What do you have to say about the state of the industry and the future of creatives in Hollywood?
This is a very exciting time in the industry! We are in a huge shift towards equality and fairness not just for all people of color and the opportunities we now have, but also financially for everyone. When I started 10 years ago, nearly everyone I came across said what an exciting time it was to be a South Asian actor, and five years later…I saw was how hard it was to get cast as a South Asian actor. But in the recent five years, I have been observant of how many Indian American actors have been on the rise. Finally, we are starting to get our time in the spotlight. It is very cool to see this growth.
With this strike, there’s hope of at least getting some semblance of fairness between the top brass and everyday actor/writer. The old model of quantity over quality and not paying the people creating the content while the executives make bank has become obsolete, especially with the streamers. Glad we are all getting on the same page about who actually makes what.

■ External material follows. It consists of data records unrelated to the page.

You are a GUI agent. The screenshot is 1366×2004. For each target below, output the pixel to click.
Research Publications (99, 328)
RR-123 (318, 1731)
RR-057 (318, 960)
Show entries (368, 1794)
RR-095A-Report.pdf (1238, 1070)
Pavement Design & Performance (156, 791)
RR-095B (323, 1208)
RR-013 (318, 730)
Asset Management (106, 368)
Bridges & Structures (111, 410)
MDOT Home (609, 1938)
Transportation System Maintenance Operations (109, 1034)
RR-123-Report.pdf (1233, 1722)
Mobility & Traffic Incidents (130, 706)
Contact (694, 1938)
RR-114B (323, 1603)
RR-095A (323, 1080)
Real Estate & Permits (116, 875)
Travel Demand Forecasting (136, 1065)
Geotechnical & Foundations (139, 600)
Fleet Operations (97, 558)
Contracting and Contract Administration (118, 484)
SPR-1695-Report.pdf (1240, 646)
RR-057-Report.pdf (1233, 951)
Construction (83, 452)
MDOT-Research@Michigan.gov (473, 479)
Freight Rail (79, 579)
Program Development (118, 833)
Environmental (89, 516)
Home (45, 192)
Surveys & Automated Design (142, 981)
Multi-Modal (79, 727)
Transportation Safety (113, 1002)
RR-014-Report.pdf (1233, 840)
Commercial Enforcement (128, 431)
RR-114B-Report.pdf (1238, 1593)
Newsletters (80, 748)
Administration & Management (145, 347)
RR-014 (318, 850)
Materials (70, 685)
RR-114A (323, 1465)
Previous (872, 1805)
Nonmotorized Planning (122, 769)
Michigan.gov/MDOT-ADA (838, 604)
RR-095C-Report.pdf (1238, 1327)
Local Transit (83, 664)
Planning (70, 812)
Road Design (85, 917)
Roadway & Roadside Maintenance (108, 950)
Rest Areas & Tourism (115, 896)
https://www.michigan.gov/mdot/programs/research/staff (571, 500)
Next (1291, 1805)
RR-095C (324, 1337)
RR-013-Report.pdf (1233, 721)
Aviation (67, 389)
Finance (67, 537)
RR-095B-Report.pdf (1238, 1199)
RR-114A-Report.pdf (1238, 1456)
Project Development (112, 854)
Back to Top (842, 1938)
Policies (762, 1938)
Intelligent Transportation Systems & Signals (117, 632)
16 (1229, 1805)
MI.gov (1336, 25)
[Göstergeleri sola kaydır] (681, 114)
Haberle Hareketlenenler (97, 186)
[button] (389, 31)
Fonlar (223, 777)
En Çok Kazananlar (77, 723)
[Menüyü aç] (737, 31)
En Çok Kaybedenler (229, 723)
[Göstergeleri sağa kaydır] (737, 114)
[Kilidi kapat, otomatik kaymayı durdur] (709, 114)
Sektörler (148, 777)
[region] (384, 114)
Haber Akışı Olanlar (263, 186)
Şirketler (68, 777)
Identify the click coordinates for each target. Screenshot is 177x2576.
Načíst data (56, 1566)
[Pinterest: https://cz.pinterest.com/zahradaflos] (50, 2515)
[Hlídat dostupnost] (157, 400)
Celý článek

Rydin did such a wonderful job on his first shoot. Think a modeling or acting career is ahead for him?
I know! He absolutely crushed it. We weren’t expecting him to bring that much cuteness. I mean, I don’t know if we want to push him to acting or modeling because, on one hand, we don’t want him to have such an uncertain, confusing and complicated life of an actor, but on the other hand, I am there to guide him through all the obstacles. Our dreams for Rydin is that he would become a world-famous DJ or a Formula One racer so we can accompany him across the world to all the music festivals and exotic party places, which would be a dream come true! Ultimately, we will be there to guide and support in whatever path he gravitates toward.
Tell us a little about the difference between your and Reechelle’s career.
She’s a “scientist of cancer immunotherapies,” meaning she develops autologous and allogeneic therapies for various types of cancers. Disclaimer: If you didn’t understand that, don’t worry…neither did I. [When] I was working on “Grey’s Anatomy,” she would come home and say, “We made a huge discovery today that saved a person’s life,” which she did, and I would come home and say, “I had an intense eight-hour fake surgery and ate from three different food trucks that were on set today,” which I did.